(EXERCISE MATERIAL)
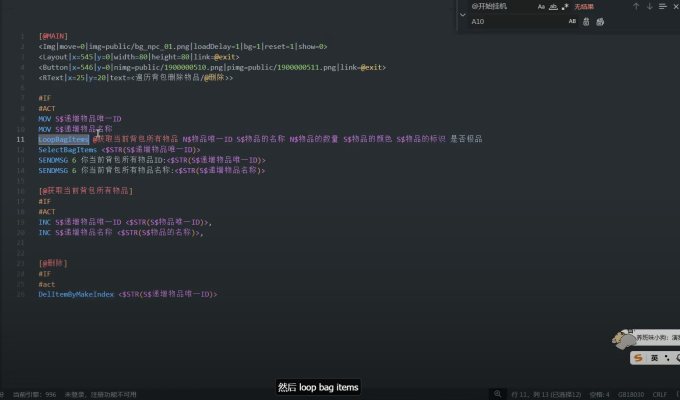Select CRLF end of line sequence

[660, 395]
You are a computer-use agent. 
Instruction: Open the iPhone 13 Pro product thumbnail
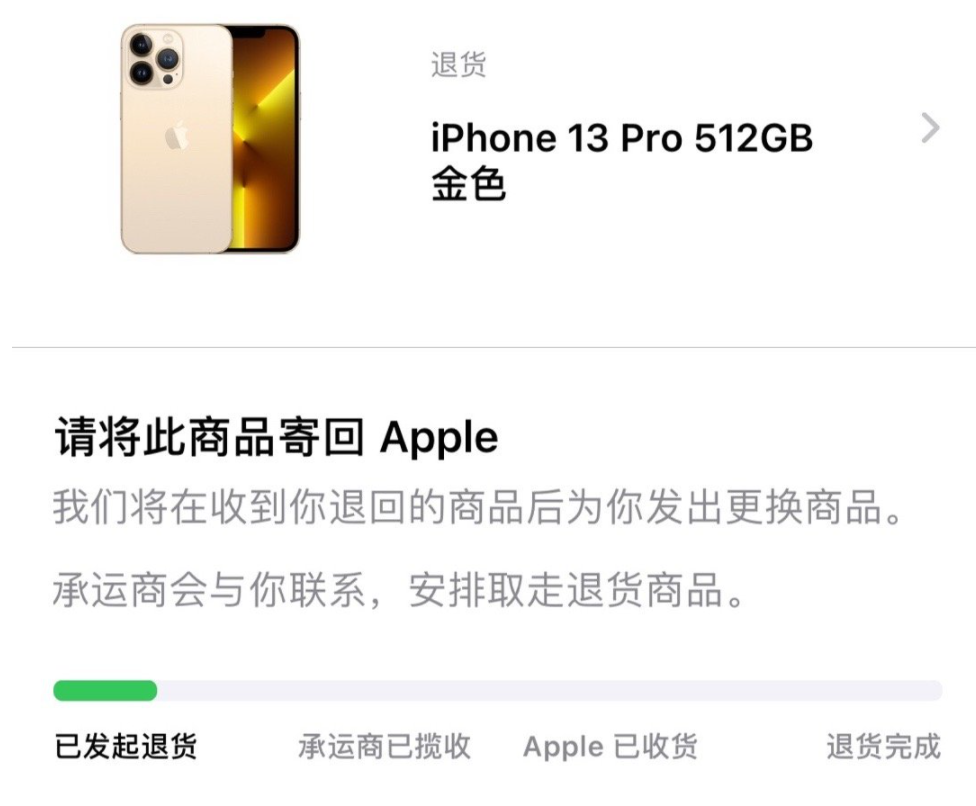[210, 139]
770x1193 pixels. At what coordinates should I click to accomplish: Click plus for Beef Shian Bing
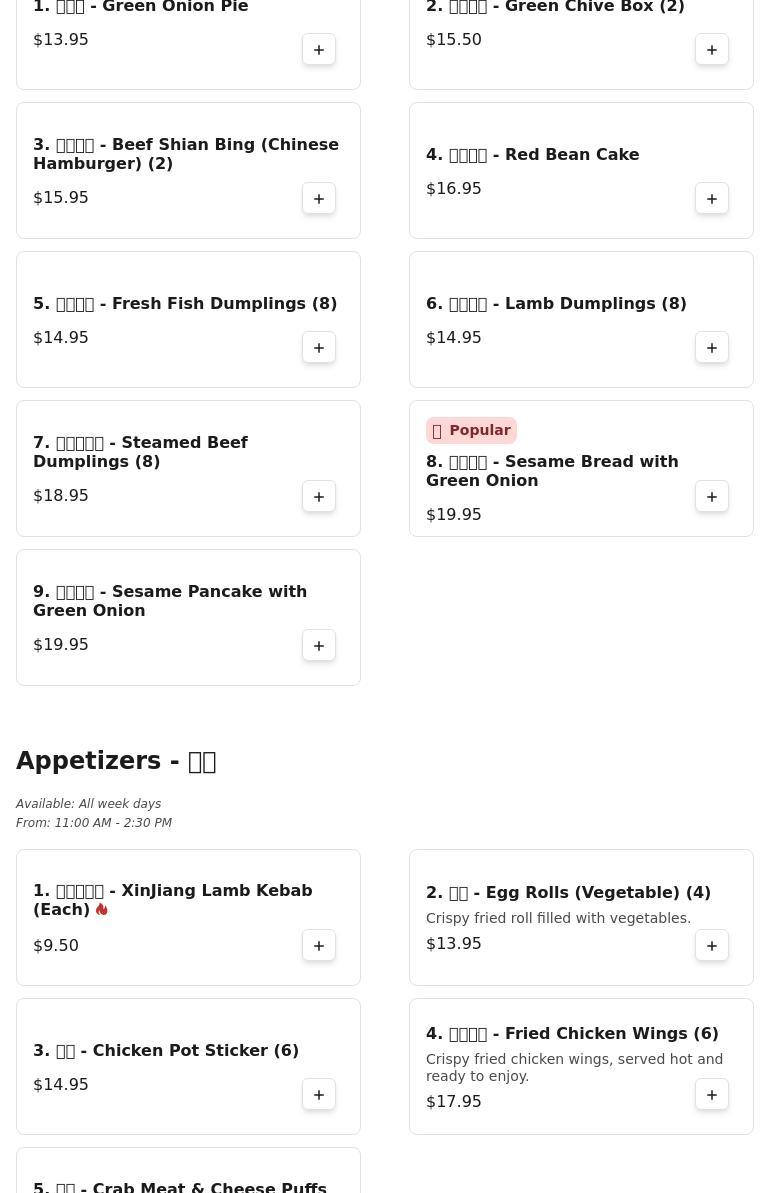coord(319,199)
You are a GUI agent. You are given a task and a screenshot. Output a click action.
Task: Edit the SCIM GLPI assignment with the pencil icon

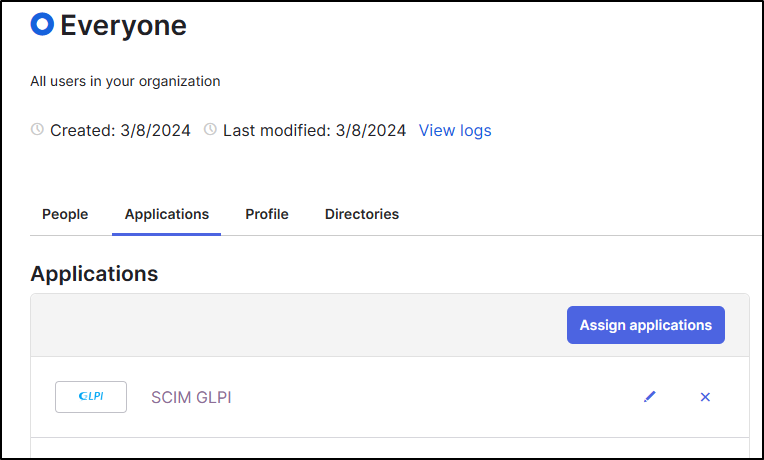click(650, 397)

==

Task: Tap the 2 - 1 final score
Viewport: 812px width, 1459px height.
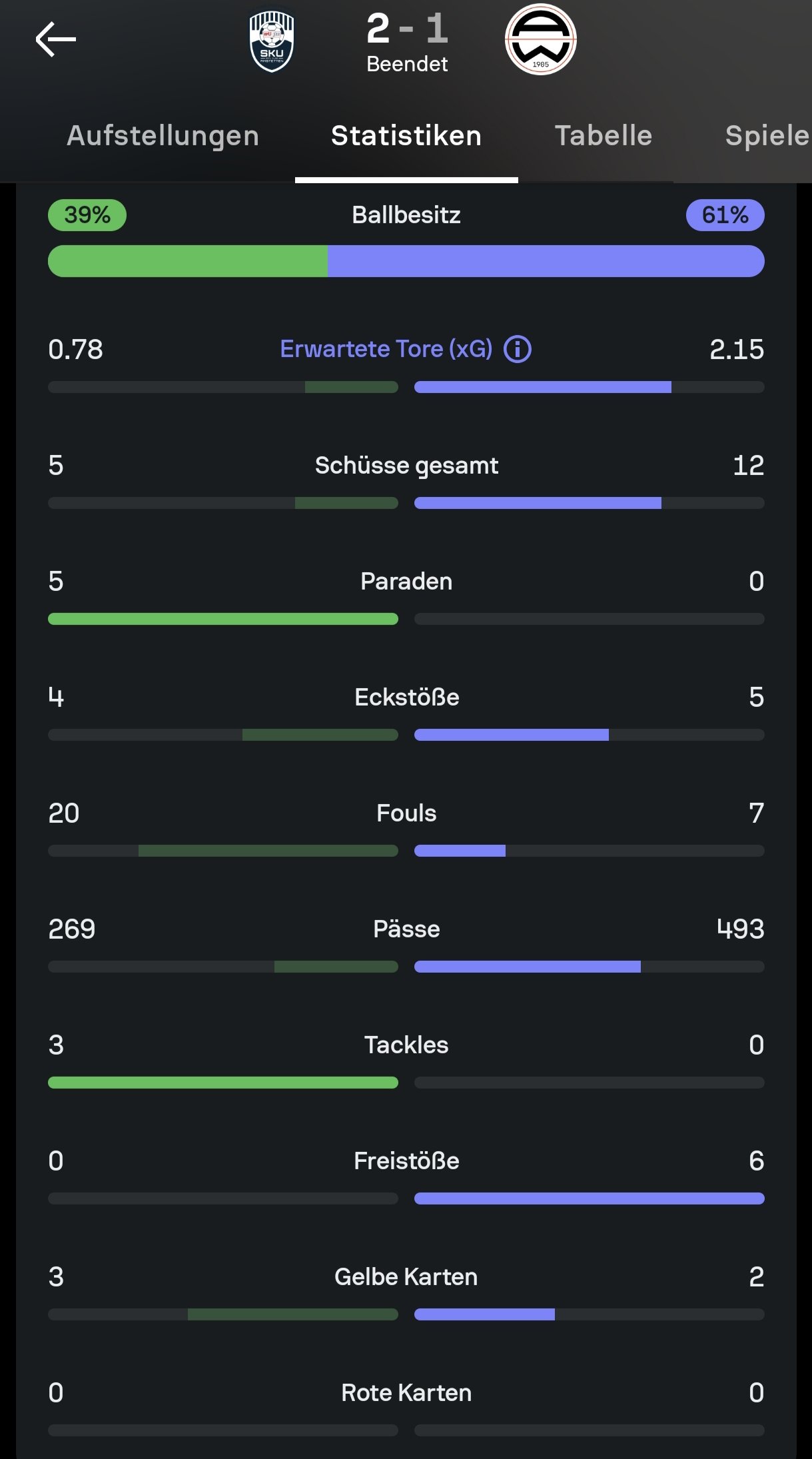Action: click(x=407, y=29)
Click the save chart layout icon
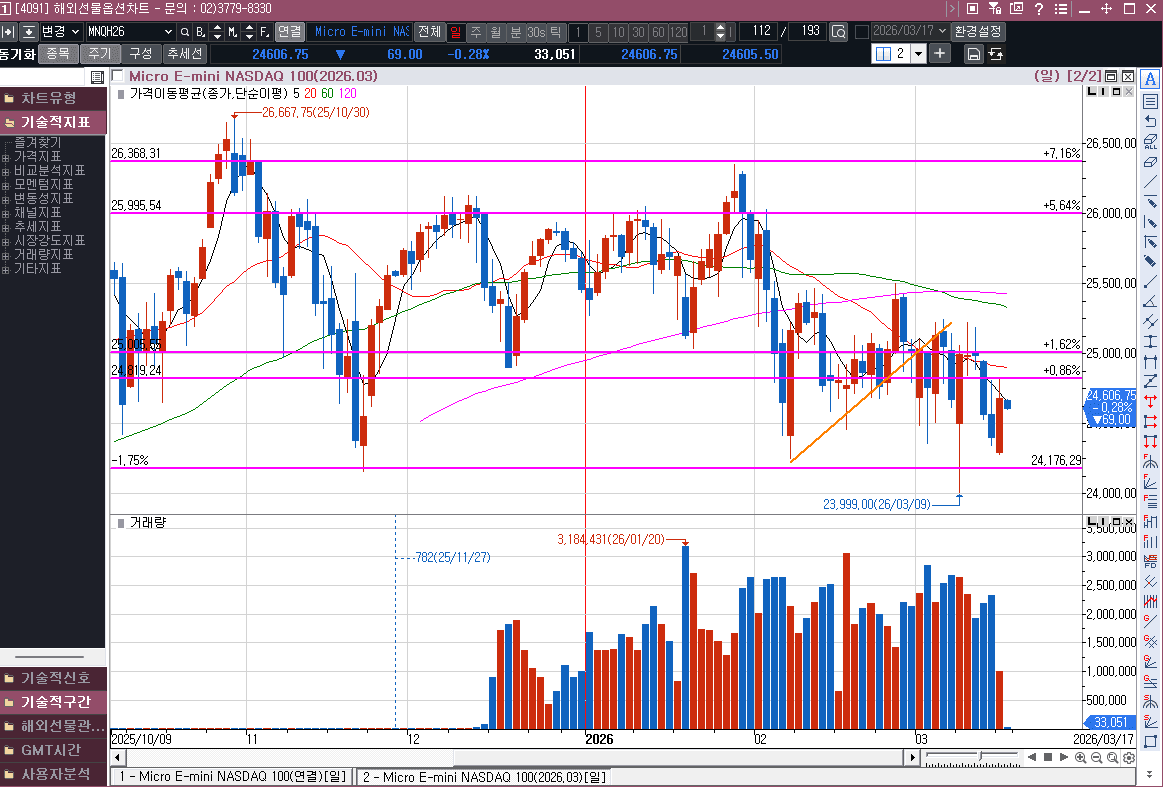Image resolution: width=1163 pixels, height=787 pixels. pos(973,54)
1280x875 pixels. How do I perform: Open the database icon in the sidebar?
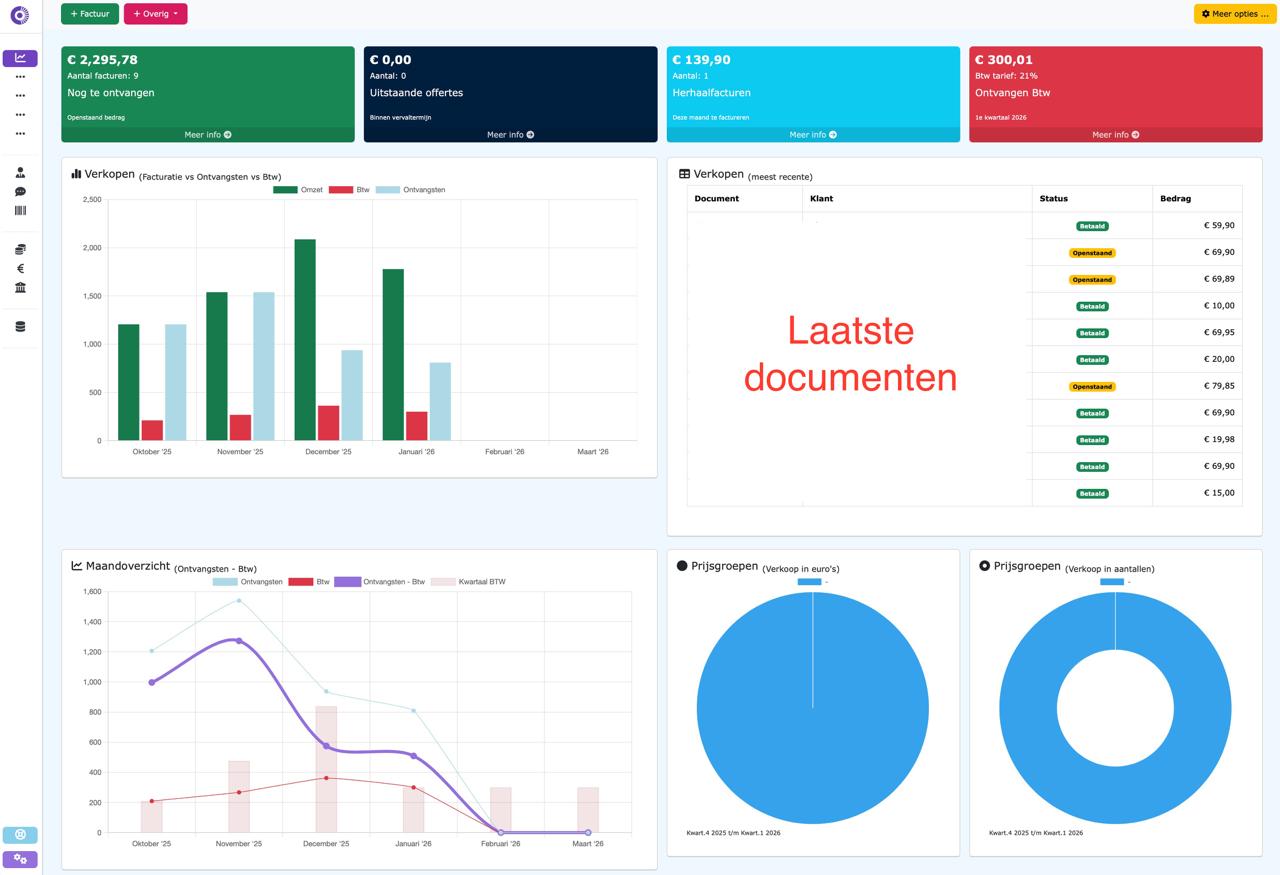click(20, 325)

(TASK)
Go through the material above, find each line with the string "agent", and copy it.

(COMPLETED TASK)
You are a computer-use agent. 
You are a GUI agent. You are given a task and a screenshot. Output a click action.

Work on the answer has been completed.